Jakarta – Pengadilan Negeri Medan menyatakan Amsal Christy Sitepu tidak bersalah dalam perkara dugaan korupsi proyek pembuatan video profil desa di Kabupaten Karo, Sumatera Utara. Putusan tersebut dibacakan dalam sidang pada Rabu (1/4/2026), di mana majelis hakim membebaskan Amsal dari seluruh dakwaan.
Ketua majelis hakim, M Yusafrihardi Girsang, menegaskan bahwa unsur pidana yang dituduhkan kepada terdakwa tidak terbukti secara sah dan meyakinkan selama persidangan berlangsung.

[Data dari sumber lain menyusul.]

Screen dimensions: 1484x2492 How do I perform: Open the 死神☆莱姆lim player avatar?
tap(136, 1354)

Sebelumnya, jaksa penuntut umum sempat menuntut Amsal dengan hukuman dua tahun penjara. Tuntutan tersebut disampaikan oleh Wira Arizona dalam sidang yang digelar pada Februari 2026.

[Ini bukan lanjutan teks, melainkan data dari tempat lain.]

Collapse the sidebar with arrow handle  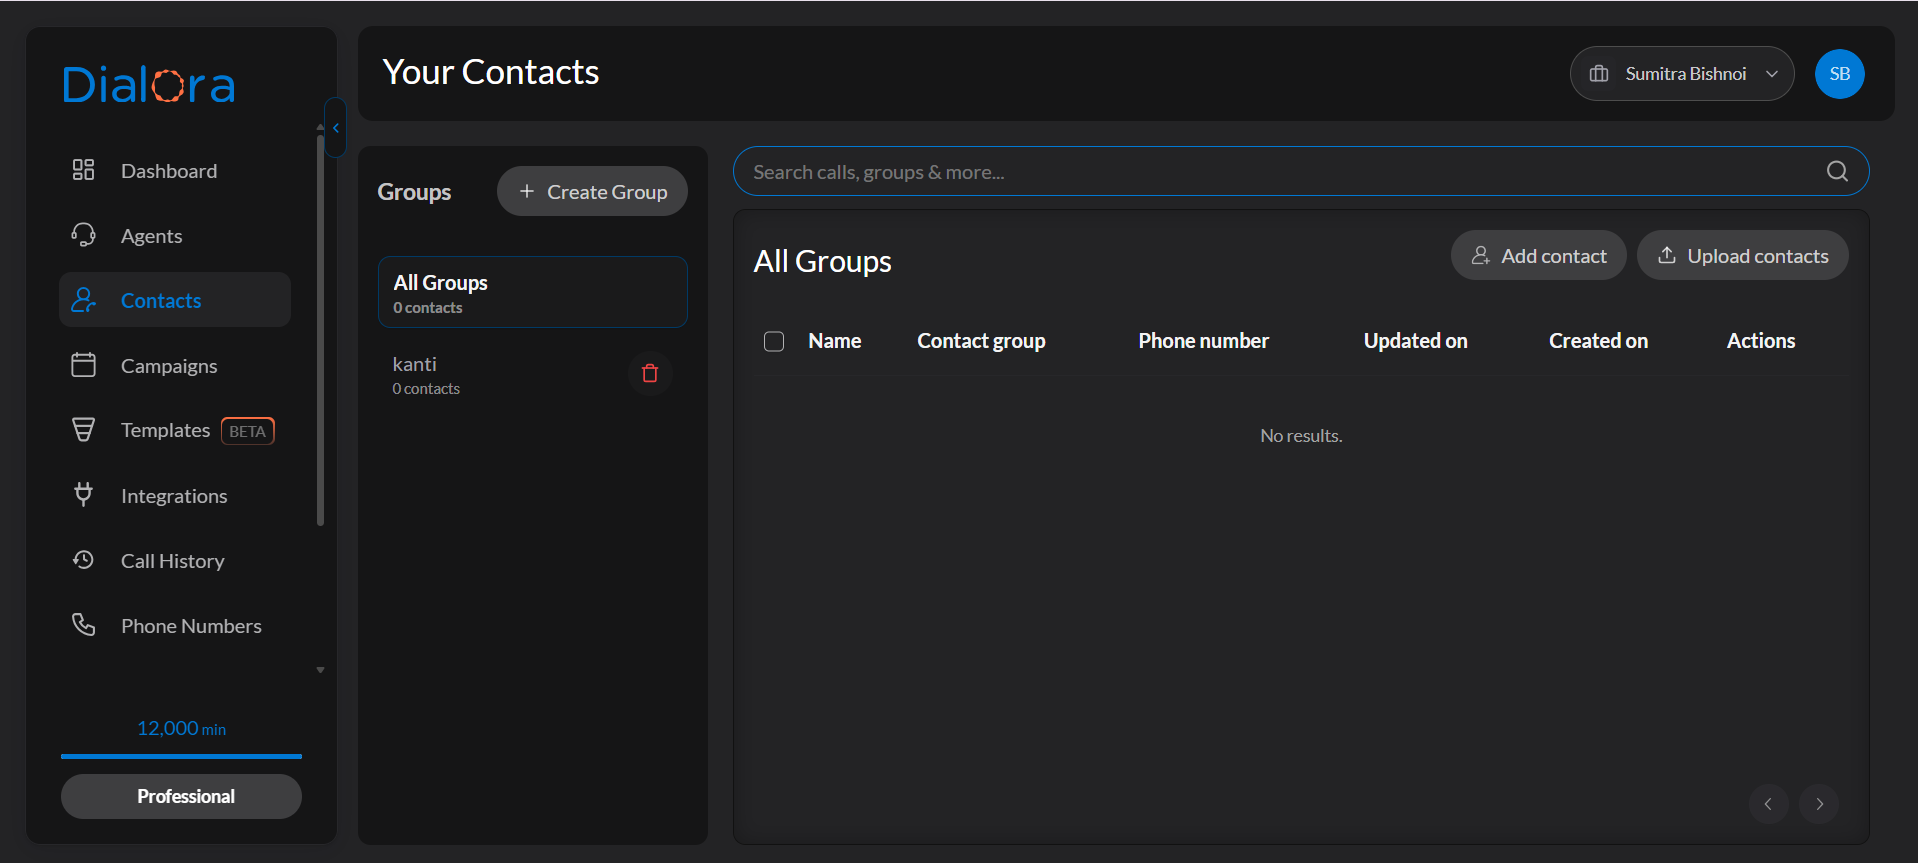(x=336, y=128)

Selain pidana penjara, jaksa juga menuntut denda sebesar Rp50 juta dengan ketentuan subsider tiga bulan kurungan apabila tidak dibayar. Amsal juga diwajibkan membayar uang pengganti kerugian negara sebesar Rp202.161.980. Jika tidak dipenuhi dalam waktu satu bulan setelah putusan berkekuatan hukum tetap, harta bendanya akan disita dan dilelang. Apabila nilai aset tidak mencukupi, maka akan diganti dengan tambahan hukuman penjara selama satu tahun.

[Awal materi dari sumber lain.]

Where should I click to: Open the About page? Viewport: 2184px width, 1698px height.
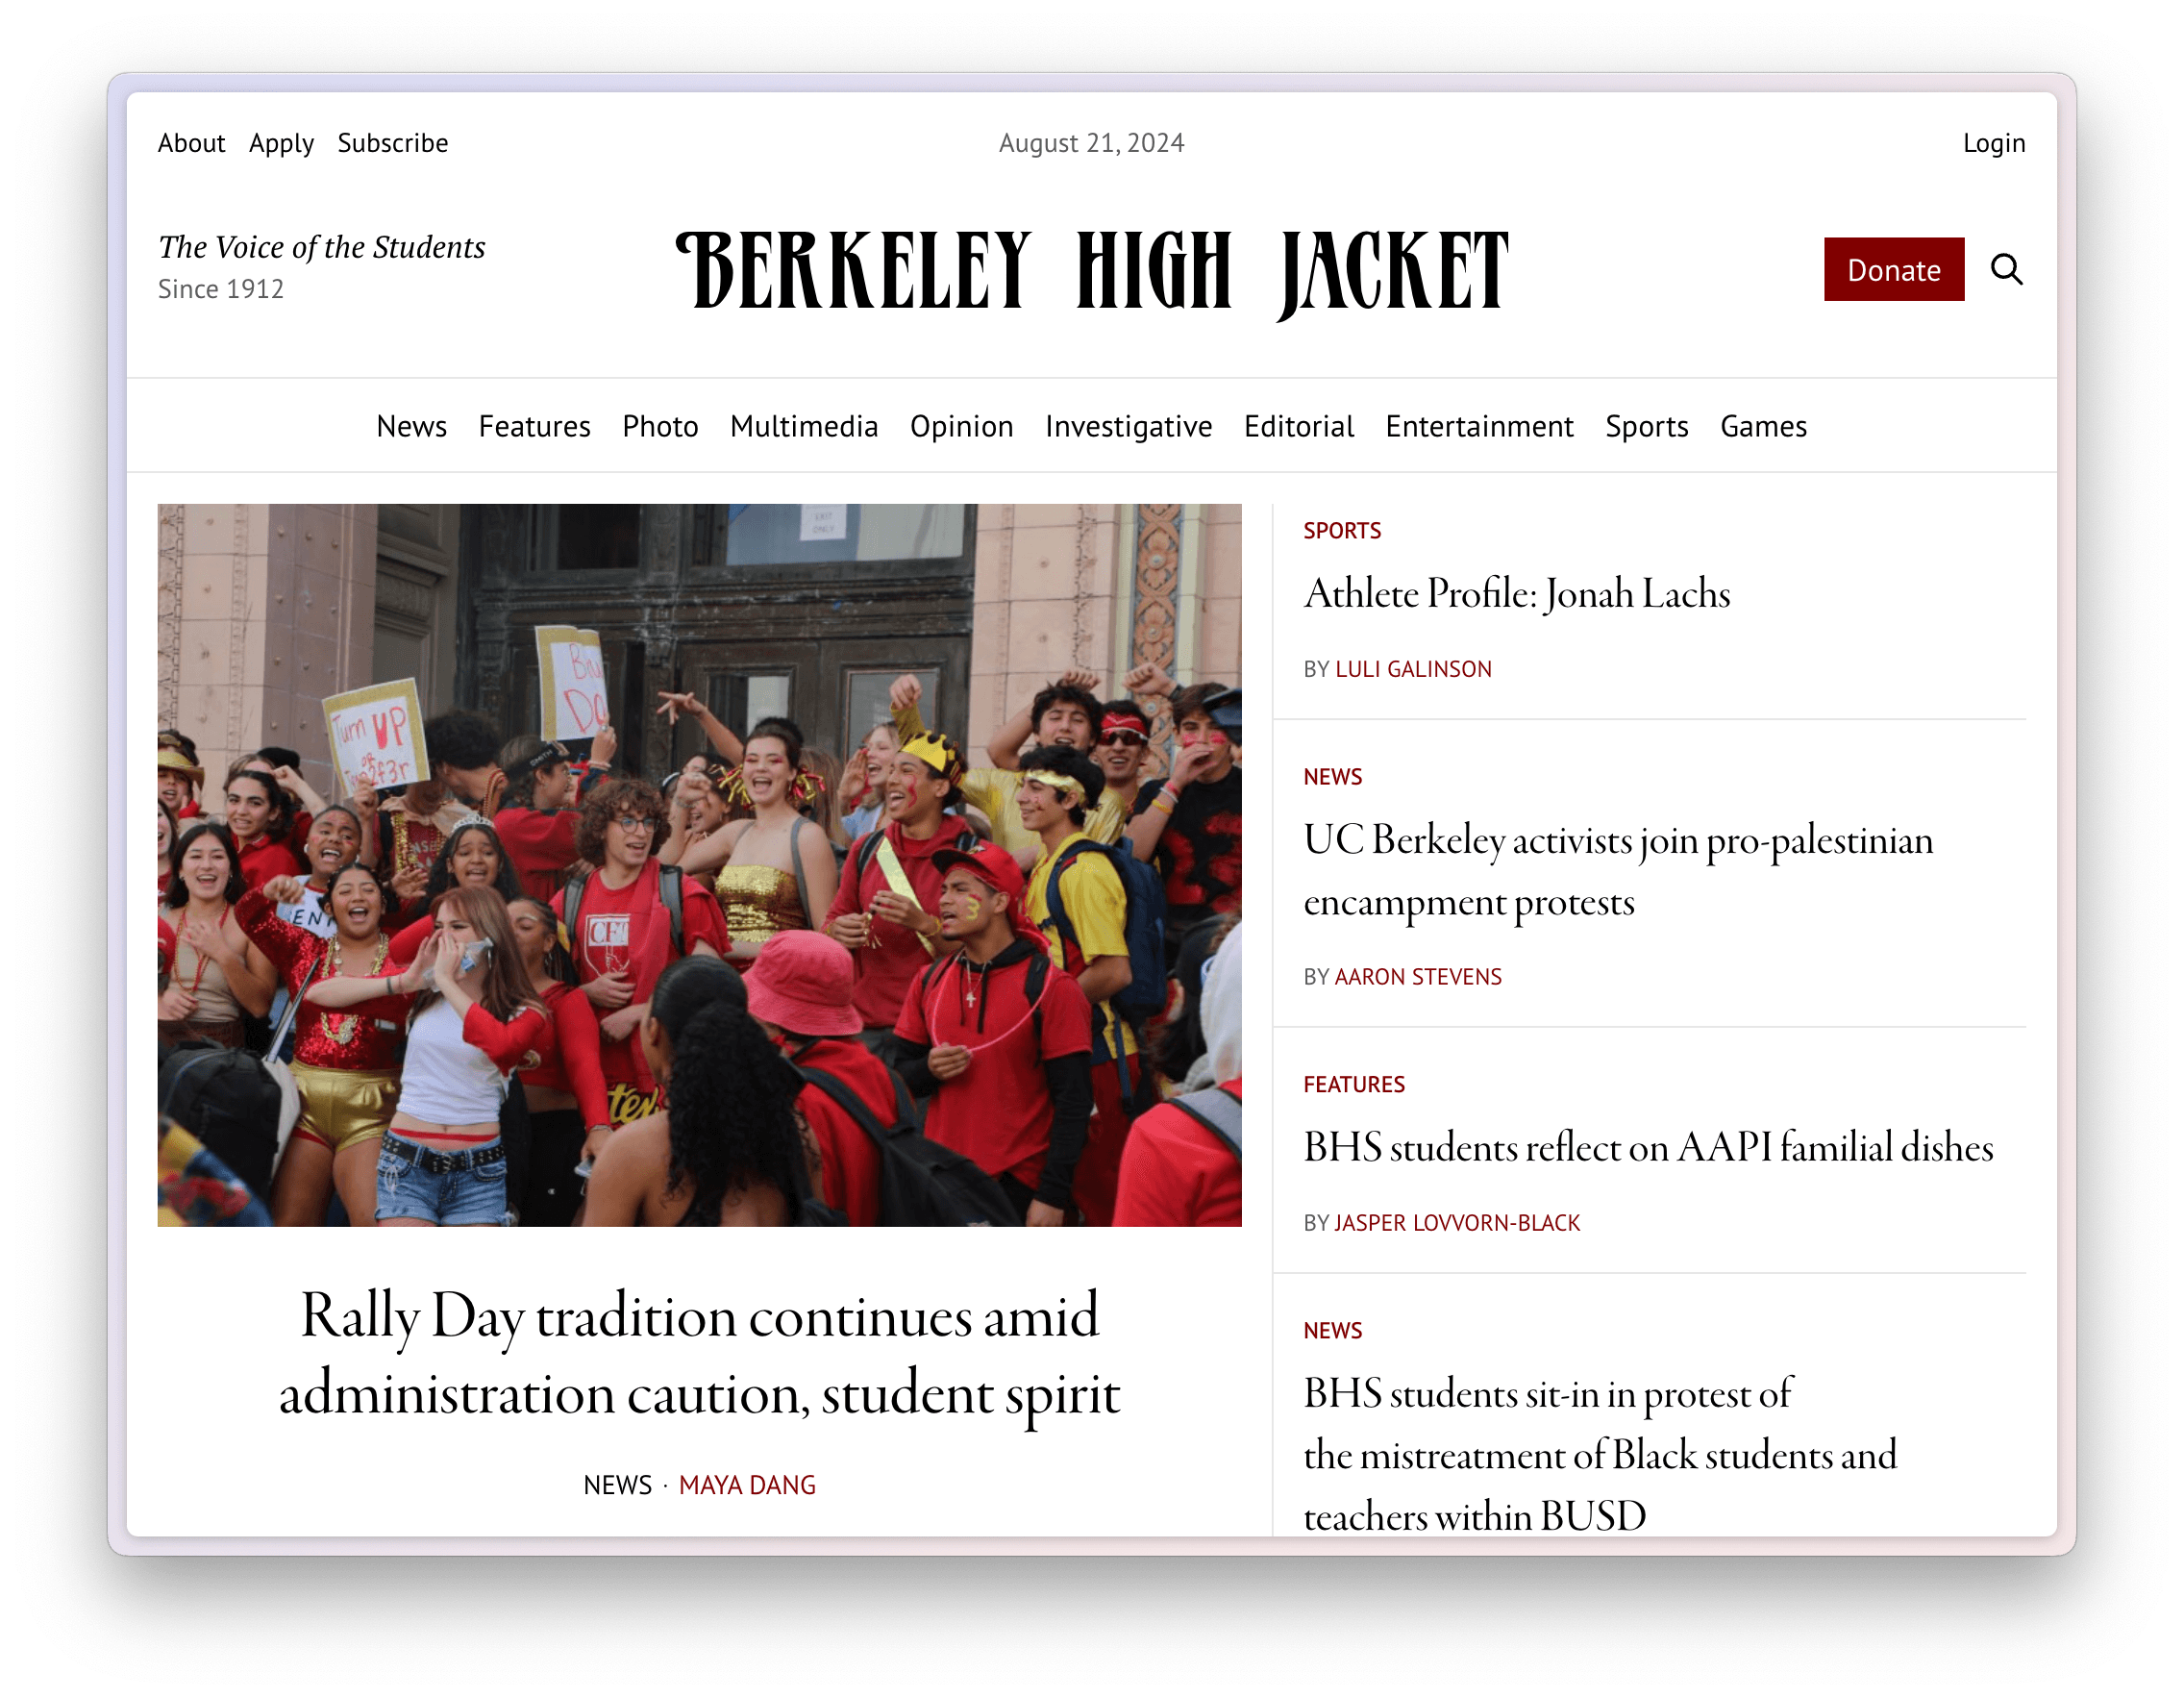(x=191, y=141)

Dalam pertimbangannya, jaksa menilai terdapat hal-hal yang memberatkan, seperti sikap terdakwa yang dianggap tidak mengakui perbuatan serta dinilai berbelit-belit selama proses persidangan. Sementara itu, hal yang meringankan adalah Amsal belum pernah menjalani hukuman sebelumnya.
Namun, majelis hakim memiliki pandangan berbeda dan menyimpulkan bahwa dakwaan tidak dapat dibuktikan. Dengan demikian, Amsal resmi dinyatakan bebas dan lepas dari seluruh tuntutan hukum dalam kasus tersebut.